My thoughts was that since the rational and natural numbers shared similar algebraic properties, maybe they wanted distributivity to hold for the negative numbers also. I have seen an algebraic derivation of the formula in question, but it relies on distributivity of negative multiplication.
Any thoughts or opinions appreciated. Thank you
On
Just providing a faster variant of @Bram28's derivation: in any ring, $$(-x)y=-(xy)$$ since $$(-x)y+xy=(-x+x)y=0y=0.$$ Therefore (letting $x=1$ and $y=-1$) $$(-1)^2=-(1\cdot(-1))=-(-1)=1.$$
I really doubt that $-1 \cdot -1$ was defined to be $1$. However, you can derive that $-1 \cdot -1 = 1$ once you extend the Distributive property from natural numbers to all integers … though you also need to extend various other elementary properties regarding addition and multiplication from the natural numbers to the integers:
First, $-1$ is defined as that number such that, when you add $1$ to it, you get $0$.

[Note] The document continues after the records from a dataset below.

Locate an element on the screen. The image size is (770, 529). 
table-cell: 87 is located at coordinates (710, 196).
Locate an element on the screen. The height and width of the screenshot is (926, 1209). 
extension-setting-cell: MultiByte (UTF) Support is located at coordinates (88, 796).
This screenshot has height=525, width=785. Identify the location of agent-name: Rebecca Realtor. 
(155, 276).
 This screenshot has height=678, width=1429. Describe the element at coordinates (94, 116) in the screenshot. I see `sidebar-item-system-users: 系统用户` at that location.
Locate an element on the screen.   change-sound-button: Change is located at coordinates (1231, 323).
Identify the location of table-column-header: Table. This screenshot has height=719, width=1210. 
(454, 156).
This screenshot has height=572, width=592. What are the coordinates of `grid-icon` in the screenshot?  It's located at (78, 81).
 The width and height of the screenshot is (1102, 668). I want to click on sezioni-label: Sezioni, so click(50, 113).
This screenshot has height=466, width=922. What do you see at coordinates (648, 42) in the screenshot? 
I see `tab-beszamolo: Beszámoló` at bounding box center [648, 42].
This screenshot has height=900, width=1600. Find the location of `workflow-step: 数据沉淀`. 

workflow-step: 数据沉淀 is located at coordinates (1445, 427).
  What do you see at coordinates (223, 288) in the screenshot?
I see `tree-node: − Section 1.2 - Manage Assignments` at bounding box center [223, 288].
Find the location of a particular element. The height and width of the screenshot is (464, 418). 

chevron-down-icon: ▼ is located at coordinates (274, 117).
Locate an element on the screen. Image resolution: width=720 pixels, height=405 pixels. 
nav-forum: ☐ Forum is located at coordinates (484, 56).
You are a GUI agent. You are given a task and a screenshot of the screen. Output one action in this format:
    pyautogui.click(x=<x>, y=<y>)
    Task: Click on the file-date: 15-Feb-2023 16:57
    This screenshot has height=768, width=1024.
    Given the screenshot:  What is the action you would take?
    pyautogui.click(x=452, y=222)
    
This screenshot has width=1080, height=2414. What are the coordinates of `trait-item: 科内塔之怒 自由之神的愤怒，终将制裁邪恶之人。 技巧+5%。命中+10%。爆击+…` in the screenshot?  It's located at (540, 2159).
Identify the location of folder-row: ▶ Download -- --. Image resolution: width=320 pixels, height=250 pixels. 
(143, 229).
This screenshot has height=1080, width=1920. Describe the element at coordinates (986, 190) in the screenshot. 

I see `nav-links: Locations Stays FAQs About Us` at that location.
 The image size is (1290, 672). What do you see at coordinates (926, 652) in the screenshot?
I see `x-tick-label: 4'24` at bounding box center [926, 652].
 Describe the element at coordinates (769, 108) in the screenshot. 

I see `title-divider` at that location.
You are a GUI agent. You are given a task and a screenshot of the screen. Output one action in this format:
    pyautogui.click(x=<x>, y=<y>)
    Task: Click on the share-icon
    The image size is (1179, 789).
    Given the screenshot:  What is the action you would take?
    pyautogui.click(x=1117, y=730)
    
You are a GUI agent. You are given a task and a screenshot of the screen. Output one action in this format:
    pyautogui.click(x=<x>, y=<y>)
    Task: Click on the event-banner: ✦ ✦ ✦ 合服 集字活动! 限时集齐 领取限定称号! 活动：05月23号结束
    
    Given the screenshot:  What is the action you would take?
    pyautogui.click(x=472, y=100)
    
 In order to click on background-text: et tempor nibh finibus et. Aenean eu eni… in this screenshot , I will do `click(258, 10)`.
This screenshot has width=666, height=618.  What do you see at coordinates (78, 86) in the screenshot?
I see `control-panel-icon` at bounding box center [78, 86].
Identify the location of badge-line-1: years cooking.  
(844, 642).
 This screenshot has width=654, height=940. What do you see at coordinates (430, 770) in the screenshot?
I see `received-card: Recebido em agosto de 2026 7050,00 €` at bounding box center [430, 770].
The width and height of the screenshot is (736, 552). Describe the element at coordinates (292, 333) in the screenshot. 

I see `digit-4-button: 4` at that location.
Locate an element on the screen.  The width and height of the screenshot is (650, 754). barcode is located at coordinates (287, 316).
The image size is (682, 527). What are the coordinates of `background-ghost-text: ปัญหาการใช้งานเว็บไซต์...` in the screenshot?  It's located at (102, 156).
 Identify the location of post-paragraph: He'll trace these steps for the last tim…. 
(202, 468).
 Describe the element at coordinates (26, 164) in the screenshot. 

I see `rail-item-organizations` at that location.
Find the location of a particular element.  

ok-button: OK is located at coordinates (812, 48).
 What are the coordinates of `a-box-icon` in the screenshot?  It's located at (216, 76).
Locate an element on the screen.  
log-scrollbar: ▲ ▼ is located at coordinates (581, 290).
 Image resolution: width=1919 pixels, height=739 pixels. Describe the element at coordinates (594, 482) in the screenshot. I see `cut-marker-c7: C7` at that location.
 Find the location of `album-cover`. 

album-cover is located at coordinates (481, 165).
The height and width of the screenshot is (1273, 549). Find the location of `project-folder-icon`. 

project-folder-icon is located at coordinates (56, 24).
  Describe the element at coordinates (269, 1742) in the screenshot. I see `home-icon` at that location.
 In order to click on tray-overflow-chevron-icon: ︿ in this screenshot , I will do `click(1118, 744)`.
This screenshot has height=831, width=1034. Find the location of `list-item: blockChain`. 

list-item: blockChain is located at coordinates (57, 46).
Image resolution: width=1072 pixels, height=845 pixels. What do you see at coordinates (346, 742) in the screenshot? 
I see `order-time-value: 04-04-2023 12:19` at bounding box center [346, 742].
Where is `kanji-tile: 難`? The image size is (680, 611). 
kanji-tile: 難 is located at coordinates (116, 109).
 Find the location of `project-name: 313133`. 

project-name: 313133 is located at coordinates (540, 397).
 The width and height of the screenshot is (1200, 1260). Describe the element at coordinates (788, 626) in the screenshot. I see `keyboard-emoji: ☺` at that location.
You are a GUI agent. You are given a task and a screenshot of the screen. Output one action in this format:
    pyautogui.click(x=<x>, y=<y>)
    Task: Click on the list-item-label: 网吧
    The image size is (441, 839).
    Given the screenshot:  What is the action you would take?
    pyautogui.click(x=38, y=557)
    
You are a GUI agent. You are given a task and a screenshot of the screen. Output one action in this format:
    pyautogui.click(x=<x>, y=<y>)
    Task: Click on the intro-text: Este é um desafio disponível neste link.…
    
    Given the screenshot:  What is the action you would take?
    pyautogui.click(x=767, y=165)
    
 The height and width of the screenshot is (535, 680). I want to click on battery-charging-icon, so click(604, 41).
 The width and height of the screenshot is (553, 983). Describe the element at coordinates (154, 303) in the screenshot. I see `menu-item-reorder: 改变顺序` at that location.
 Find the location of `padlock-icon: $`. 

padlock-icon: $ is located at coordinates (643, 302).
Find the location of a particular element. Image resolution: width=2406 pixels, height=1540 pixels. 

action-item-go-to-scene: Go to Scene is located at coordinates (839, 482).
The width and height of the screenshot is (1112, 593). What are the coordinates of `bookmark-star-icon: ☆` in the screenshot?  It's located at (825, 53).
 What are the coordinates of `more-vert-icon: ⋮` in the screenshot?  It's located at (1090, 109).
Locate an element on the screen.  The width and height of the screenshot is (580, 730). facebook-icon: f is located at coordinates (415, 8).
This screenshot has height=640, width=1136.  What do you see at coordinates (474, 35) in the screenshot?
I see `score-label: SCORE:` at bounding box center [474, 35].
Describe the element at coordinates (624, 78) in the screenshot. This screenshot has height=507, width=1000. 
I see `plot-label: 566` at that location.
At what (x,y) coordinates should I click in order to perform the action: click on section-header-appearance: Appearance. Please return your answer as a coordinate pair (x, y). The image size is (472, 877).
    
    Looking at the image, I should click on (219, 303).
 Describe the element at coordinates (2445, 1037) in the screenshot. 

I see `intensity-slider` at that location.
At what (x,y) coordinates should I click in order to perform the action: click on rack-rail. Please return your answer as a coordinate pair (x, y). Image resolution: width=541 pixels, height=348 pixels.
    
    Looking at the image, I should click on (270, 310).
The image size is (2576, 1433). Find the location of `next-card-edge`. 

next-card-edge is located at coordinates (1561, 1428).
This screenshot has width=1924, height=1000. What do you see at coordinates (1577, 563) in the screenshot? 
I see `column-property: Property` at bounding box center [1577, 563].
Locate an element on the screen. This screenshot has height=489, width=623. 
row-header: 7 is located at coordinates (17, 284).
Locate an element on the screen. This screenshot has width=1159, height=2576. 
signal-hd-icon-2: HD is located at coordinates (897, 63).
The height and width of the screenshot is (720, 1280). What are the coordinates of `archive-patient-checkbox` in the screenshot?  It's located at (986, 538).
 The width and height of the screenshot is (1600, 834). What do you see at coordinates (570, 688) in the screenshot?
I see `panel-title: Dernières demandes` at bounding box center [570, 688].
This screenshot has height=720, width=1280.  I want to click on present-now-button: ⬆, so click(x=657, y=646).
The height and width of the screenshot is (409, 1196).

So, if for now we refer to that number as $a$, we have
$$a+1=0$$
Multiplying both sides by $a$, we get:
$$a \cdot (a+1) = a \cdot 0$$
So if we extend the Distributive property:
$$(a \cdot a) + (a \cdot 1) = a \cdot 0$$
So, also extending the normal multiplicative properties involving $1$ and $0$:
$$(a \cdot a) + a = 0$$
Adding $1$ to each side
$$((a \cdot a) + a) + 1 = 0 + 1$$
So, using the Associative property:
$$(a \cdot a) + ( a+1) = 0+1$$
Since $a+1 =0$ and $0+1=1$, we get:
$$(a \cdot a) + 0 = 1$$
And so:
$$a \cdot a = 1$$
And there you have it:
$$-1 \cdot -1 =1$$